The chapter ends this way:

I looked for a man among them who would build up the wall and stand before me in the gap on behalf of the land so I would not have to destroy it, but I found none. So I will pour out my wrath on them and consume them with my fiery anger, bringing down on their own heads all they have done, declares the Sovereign LORD. (Ezekiel 22:29-31)

Isn’t that sad that there was no one to “stand in the gap?” The ultimate gap filler is the Messiah. Some day they will see who He really is. I am so excited for this. But for now …

… you have forgotten me, declares the Sovereign LORD. (v. 12)

the END


  • Really good post Rose. Your right it does sound like what goes on right now. It is very sad, but thankfully the Lord will overcome it all!

    By Blogger Dorothy, at 2/07/2006 11:50 AM  

  • The verse about looking for a man to stand in th egap is interesting. It shows that God's purposes and plans can often be contingent upon human action or lack of it.

    If a man had preented himself, then God's response to the situation would presumably have been different.

    Every Blessing in Christ


    By Blogger Dyspraxic Fundamentalist, at 2/07/2006 1:39 PM  

  • Hi Rose

    What Df was saying also points to me to Job when God says .. Have you seen my servant Job

    God is watching
    Good Post Rose

    Thank you

    By Blogger forgiven, at 2/07/2006 6:10 PM  

  • Hi Dorothy. Thanks for visiting. It just sounded so familair as I read it, especially all the inappropriate relationships.

    Interesting observation abou the contingency.

    Hi forgiven!
    God is watching, His eyes search. Good to see you.

    By Blogger Rose~, at 2/08/2006 7:58 AM  

  • Good post. I especially like the fact that you pointed to Christ and the Messiah rather than some guilt-ridden nonsense about how if only God's people did this or that we could restore the land. As much as God allows us to be part of His plan, It's still His plan and I am comforted by that. No man could bridge the gap that only God can fill.

    By Blogger jeff, at 2/08/2006 9:13 AM  

  • Jeff, does not the text imply the possiblity of the land being restored?

    Are you reading NT theology into this text?

    By Blogger Dyspraxic Fundamentalist, at 2/08/2006 12:37 PM  

  • Great post. I want to look up your references about the fountain etc!

    Thanks Rose!

    By Blogger H K Flynn, at 2/08/2006 5:26 PM  

  • Thanks Jeff, for reading my post. I take your encouragement well coming from such an accomplished writer! :~)
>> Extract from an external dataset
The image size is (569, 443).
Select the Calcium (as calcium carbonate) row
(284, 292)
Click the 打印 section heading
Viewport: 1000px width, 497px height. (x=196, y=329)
    Thanks for coming over. I should've linked to those passages John tells me.
    Every Blessing ...

    By Blogger Rose~, at 2/09/2006 7:08 AM  

  • Sure looks contemporary to me.

    BTW: Your last post on J.V. McGee hit home. He was my favorite radio preacher.

    I have a complete set of his 5 year Thru the Bible program.

    By Blogger Joe, at 2/09/2006 8:56 AM  

  • Here's Zech. 13:1 where he speaks of a fountain and Rev. 1:7 with its see(ing) and wail(ing).

    By Blogger H K Flynn, at 2/09/2006 11:12 AM  

  • DF--Of course the text says the land will be restored, God will do it not you or me.